More diverse than the country as a whole, Nash County is 41% Black, with a median household income almost $12,000 less than the national average. In 2014, Mr. Tillis won the area by less than 2 percentage points. In 2016, Mr. Trump won the county by 84 votes.
Kim Taylor, a hairdresser and single mother, says she’s voted a straight Republican ticket her entire life – including in 2016. But she’s become so discouraged about the direction of the country that she doubts she’ll even vote at all this November.
“People thought that Trump would make them matter, and that he would make America great again,” says Ms. Taylor, leaning on her cart in a Walmart aisle as customers bustle pass. “I haven’t seen anyone come around who could give a better life to me, my kids, and my grandkids. I’ve just lost faith.”
Others suggest they’ll vote for Mr. Trump – and Mr. Tillis – begrudgingly. “I think Trump is a scumbag,” says Karen, who works on her father’s sweet potato farm and declines to give her last name because “talking politics around here is bad for business.”
“All I see is everyone around here posting on Facebook about how bad Trump is,” she says, while shopping at the Piggly Wiggly. “But in the end, I’m a conservative,” she shrugs.

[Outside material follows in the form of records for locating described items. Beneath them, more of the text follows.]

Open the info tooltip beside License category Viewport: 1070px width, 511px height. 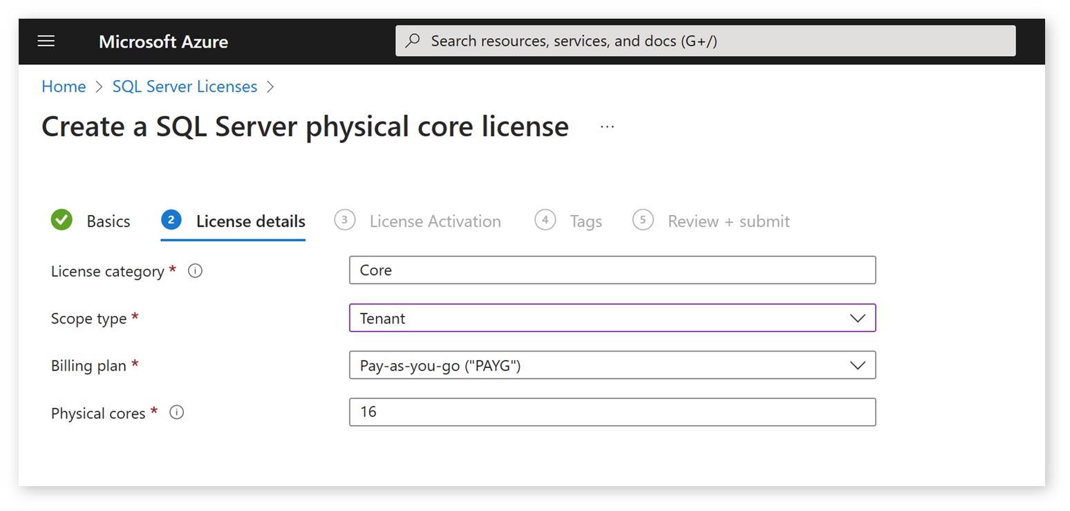[x=195, y=271]
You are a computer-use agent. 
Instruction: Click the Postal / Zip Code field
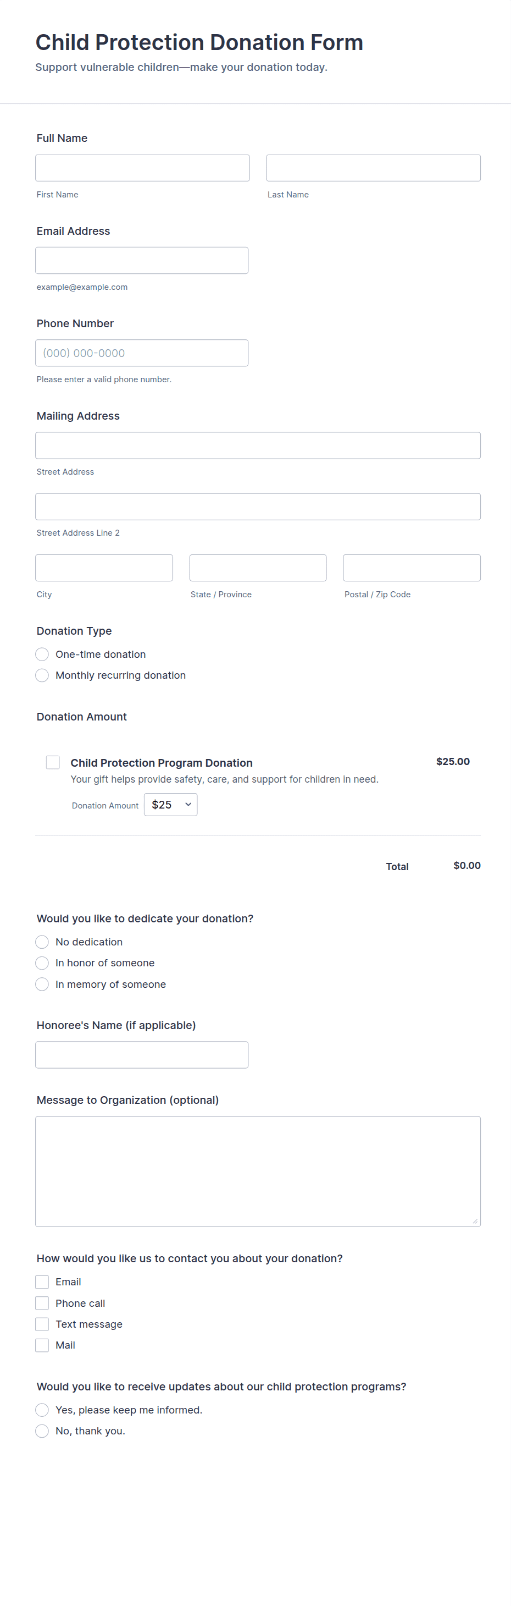tap(411, 568)
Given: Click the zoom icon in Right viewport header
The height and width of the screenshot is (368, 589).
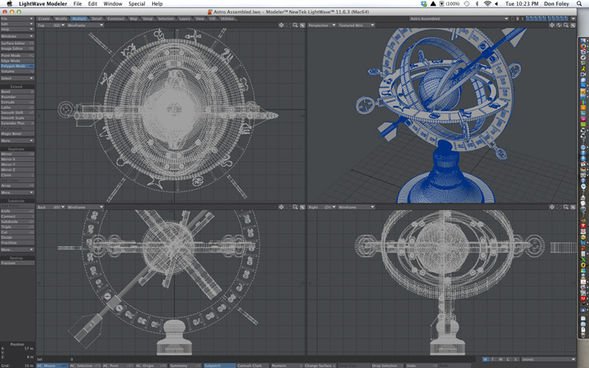Looking at the screenshot, I should click(564, 208).
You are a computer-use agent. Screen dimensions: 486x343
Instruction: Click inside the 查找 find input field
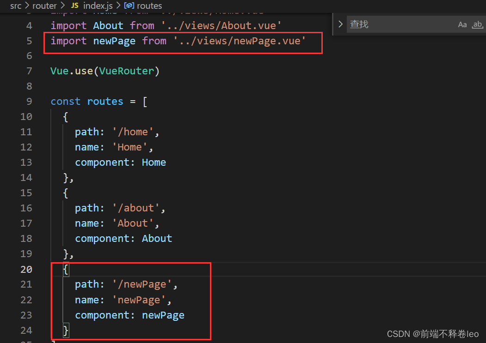point(393,24)
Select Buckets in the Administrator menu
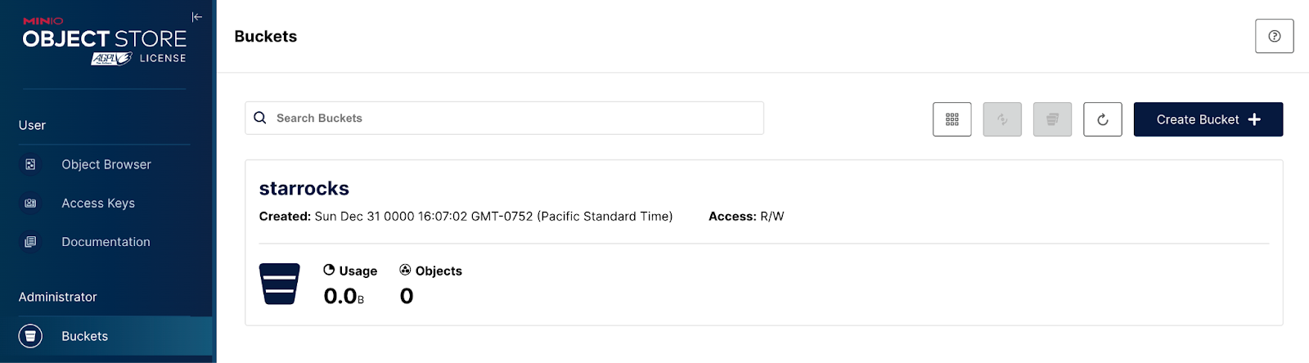The image size is (1309, 363). (x=85, y=336)
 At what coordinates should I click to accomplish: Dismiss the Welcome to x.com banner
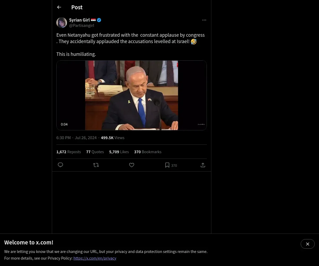click(x=308, y=244)
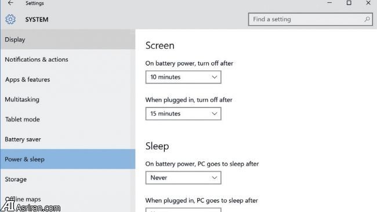Image resolution: width=377 pixels, height=212 pixels.
Task: Close the Settings window
Action: click(x=368, y=3)
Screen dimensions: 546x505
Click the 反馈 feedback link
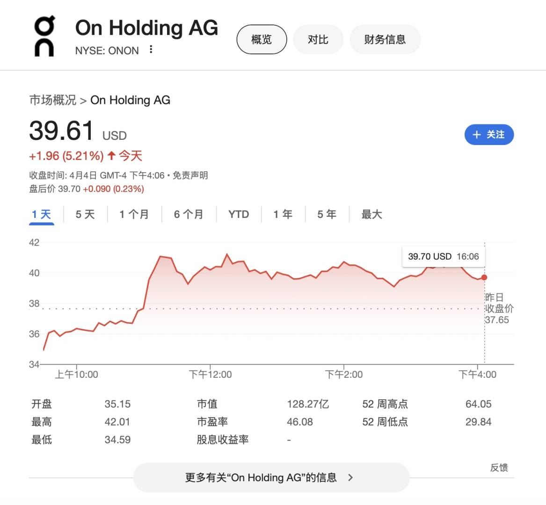pyautogui.click(x=499, y=468)
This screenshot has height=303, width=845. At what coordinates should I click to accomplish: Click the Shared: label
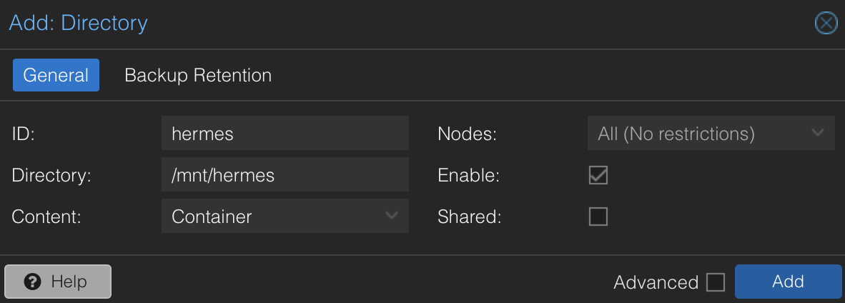(470, 217)
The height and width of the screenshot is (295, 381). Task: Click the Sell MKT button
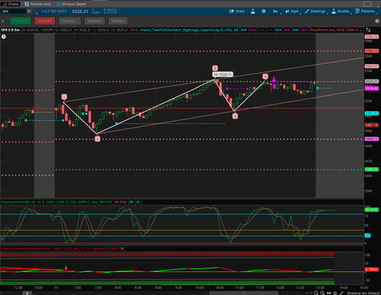pyautogui.click(x=45, y=21)
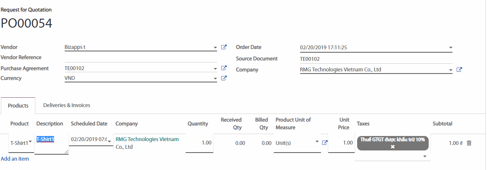Select the Products tab
This screenshot has height=170, width=487.
[x=18, y=105]
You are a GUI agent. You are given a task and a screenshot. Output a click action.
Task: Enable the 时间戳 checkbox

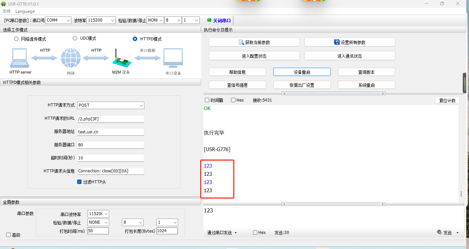click(x=207, y=100)
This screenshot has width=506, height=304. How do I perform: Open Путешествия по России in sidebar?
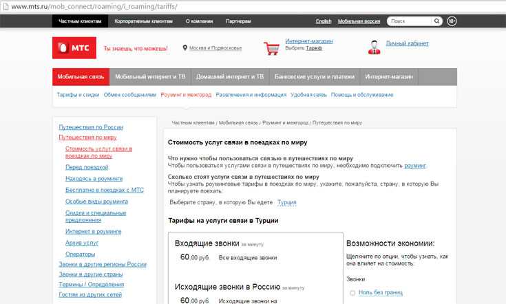click(x=91, y=127)
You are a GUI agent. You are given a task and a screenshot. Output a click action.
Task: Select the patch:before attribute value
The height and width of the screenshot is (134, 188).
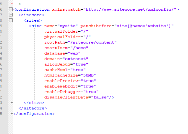click(x=144, y=26)
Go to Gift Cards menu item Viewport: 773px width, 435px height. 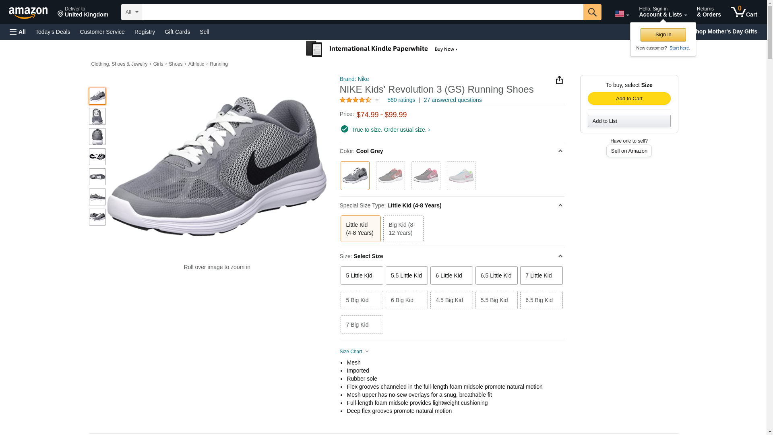(177, 32)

Still, some here believe that support for the president has actually grown.
“From what I’ve seen, rural North Carolina has really rallied around President Trump, more than any other president that I can remember,” says Ms. Leggett, who has lived in the area for almost her entire life. “And I think that support is going to trickle down for Senator Tillis.”
And it’s far from clear that Mr. Biden has Nash County in the bag. While he captured the Democratic nomination in large part due to overwhelming support among Southern Black voters, enthusiasm among many African-American residents here seems lackluster. One Black woman leaving the Piggly Wiggly simply says she “stays out of politics,” and another says she “didn’t vote in 2016, and doesn’t plan to in 2020.”
James, who installs hardwood floors for a living and declines to give his last name, offers some of the strongest support. “I will vote in November, and you know it won’t be for Trump. So yeah, I guess it’ll be Biden,” he says, snacking on a bag of Cool Ranch Doritos in front of a gas station in Spring Hope.
“I mean, it’s gotta get better, right?” he adds. “We all need to come together.”